Depression Flashcards
What are depressive disorders?
the presence of sad, empty, or irritable mood, accompanied by somatic and cognitive changes that significantly affect the individual’s capacity to function
largest economic burden of illness
What is disruptive mood dysregulation disorder?
children (6-18)
chronic and severe irritability and angry outburst out of proportion to situation and developmental level of child
prevalence 2-5%, higher in males and school-age than females and adolescents
What is persistent depressive disorder (dysthymia)?
persistent depressed mood (most of the day, most days) for at least 2 years without remission (<2 months)
presence of hypo- or hyperphagia, insomnia or hypersomnia, fatigue, etc.
prevalence of 1.5-2%
What are premenstrual dysphoric disorder?
affective lability, irritability, anger, depression or anxiety in the week preceding menses
symptoms leading to clinical distress or interference with normal occupational and social functioning
prevalence 1.8 - 5.8% of women
heritability of 30-80%
What is the DSM-5 criteria for major depressive disorder?
five or more symptoms during the same 2 week period that marks a change from prior functioning
these occur most of each day, most days
symptoms cause clinically significant distress or interfere with normal social or occupational functioning
What are the symptoms for major depressive disorder outlined in the DSM-5?
depressed mood, (feelings of sadness, hopelessness) or irritable mood in children/adolescents (subjective/objective)
marked decrease in interest or enjoyment of daily activities (subjective/objective)
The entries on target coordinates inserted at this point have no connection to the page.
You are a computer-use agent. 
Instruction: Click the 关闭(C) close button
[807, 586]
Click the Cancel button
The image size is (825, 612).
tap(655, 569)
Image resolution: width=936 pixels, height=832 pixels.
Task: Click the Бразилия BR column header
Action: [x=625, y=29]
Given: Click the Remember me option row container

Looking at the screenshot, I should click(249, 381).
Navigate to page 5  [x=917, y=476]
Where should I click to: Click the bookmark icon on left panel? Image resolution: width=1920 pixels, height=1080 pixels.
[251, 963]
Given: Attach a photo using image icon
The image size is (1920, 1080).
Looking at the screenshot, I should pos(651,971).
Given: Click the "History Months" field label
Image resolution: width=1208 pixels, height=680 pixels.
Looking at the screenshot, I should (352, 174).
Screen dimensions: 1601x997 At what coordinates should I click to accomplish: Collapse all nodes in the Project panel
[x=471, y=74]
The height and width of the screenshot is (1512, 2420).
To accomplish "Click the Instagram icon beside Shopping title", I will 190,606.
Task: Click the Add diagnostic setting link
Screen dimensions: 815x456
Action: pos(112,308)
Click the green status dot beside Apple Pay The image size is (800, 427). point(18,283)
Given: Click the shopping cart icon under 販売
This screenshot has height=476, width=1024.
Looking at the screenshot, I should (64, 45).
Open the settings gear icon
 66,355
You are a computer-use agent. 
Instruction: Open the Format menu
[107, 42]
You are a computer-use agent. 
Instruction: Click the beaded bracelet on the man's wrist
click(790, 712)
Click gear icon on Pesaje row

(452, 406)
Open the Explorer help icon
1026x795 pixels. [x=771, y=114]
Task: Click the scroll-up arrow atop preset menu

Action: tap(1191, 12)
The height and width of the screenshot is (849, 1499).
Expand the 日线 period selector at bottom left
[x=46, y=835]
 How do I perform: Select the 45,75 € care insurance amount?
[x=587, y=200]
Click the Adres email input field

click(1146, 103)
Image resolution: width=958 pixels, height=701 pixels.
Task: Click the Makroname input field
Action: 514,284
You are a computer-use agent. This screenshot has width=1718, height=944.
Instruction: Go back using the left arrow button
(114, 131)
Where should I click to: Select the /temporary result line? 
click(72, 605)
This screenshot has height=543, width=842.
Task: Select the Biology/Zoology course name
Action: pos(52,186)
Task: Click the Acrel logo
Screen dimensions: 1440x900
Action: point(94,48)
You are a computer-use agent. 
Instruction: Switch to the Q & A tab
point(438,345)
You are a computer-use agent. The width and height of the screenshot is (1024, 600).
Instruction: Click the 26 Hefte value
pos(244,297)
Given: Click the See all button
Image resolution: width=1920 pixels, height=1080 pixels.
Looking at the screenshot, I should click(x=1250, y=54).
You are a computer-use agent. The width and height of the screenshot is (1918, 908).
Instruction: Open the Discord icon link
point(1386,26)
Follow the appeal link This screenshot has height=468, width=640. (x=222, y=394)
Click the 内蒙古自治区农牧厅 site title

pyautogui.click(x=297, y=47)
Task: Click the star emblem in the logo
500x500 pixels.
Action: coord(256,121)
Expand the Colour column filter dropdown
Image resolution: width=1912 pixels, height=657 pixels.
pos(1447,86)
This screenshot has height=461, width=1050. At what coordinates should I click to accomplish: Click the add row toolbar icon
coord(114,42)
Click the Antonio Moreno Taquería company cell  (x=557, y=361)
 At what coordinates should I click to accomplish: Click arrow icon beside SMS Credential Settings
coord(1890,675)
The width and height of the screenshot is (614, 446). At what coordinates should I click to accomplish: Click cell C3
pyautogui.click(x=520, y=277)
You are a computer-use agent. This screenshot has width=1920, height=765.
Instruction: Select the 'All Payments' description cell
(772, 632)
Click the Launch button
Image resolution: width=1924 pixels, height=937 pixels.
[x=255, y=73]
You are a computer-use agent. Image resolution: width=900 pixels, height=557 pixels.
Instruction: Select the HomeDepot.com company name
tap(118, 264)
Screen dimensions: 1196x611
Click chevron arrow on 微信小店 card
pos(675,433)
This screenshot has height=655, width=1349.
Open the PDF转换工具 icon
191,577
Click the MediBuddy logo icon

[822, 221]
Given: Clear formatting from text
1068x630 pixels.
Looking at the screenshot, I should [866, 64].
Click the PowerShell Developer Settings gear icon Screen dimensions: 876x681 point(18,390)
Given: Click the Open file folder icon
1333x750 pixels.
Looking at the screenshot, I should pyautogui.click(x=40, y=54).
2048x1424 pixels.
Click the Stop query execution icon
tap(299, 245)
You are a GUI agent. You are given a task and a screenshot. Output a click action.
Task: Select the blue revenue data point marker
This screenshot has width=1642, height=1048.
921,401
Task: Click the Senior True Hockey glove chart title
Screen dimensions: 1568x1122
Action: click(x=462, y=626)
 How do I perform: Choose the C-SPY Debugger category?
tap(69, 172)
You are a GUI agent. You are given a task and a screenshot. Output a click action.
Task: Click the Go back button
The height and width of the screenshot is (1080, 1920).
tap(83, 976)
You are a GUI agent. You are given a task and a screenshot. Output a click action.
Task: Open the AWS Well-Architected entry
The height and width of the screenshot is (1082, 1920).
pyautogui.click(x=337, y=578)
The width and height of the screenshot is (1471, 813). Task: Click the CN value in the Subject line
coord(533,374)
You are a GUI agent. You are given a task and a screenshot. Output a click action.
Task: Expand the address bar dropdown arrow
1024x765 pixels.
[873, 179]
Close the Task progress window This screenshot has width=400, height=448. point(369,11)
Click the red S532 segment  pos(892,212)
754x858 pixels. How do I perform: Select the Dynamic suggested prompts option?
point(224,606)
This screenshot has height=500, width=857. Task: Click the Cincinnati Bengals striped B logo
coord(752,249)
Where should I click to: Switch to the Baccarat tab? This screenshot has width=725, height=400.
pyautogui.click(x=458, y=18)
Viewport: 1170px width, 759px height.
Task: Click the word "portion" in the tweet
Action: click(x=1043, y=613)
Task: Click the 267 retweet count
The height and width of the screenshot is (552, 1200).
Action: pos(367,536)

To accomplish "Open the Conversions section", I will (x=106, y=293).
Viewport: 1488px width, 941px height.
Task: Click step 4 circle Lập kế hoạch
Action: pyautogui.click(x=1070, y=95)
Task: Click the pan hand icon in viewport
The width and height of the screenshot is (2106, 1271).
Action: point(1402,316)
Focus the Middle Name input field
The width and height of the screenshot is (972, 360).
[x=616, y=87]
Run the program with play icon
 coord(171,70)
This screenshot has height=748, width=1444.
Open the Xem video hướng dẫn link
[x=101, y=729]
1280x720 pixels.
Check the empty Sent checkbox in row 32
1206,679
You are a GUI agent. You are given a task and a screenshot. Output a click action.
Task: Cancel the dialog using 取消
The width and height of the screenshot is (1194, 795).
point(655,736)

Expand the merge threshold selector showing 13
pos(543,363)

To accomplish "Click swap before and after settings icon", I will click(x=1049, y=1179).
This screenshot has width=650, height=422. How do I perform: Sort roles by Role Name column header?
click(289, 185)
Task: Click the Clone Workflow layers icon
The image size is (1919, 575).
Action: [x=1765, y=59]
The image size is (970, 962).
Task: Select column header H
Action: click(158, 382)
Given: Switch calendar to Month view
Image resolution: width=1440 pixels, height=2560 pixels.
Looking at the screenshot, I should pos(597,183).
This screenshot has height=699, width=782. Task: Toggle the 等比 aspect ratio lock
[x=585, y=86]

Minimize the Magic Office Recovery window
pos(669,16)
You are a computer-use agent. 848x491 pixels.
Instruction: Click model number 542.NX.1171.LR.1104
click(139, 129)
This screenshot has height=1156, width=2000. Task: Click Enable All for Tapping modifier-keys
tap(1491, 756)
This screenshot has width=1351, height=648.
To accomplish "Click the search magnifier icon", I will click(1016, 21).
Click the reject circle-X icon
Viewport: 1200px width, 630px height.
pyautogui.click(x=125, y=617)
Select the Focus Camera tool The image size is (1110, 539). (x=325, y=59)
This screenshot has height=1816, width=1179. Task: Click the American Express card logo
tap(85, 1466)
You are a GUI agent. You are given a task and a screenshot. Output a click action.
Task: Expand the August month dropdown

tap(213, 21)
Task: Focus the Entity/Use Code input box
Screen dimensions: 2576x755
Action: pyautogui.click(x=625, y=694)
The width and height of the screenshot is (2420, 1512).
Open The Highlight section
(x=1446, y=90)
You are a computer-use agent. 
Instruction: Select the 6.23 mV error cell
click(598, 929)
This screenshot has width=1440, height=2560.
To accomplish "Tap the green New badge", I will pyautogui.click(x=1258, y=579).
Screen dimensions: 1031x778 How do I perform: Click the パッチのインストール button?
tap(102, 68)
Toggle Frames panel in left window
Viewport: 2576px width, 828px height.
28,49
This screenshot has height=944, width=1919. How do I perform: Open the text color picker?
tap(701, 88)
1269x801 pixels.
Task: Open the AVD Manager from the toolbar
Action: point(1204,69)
significant weight loss/gain or increased/decreased appetite (outside of dieting)
insomnia or hypersomnia
psychomotor agitation or retardation (observable by others)
fatigue or loss of energy
feeling of worthlessness, inappropriate guilt
diminished ability to think or concentrate, indecisiveness
recurrent thought of death, suicidal ideation, suicide attempt or planning
What are correlates of MDD?
lifestyle, sociodemographic, and other factors that correlate with risk of MDD
women, homemakers, unemployed/disabled, never married, previously married
less than 12 years of education
living in or near poverty
What are common comorbidities of MDD?
medical or psychiatric conditions found at increased rates i populations with MDD
72.1% with MDD meet criteria for another DSM-5 disorder
anxiety disorder, substance use disorder, impulse control disorder
What are medical comorbidities of MDD?
cardiovascular disease (congestive heart failure, myocardial infarct, and stroke)
diabetes
cancer
dementia
many risks are bidirectional: stroke or diabetes increases risk of MDD, and MDD increases risk of stroke or diabetes
What is the incidence and progression of MDD?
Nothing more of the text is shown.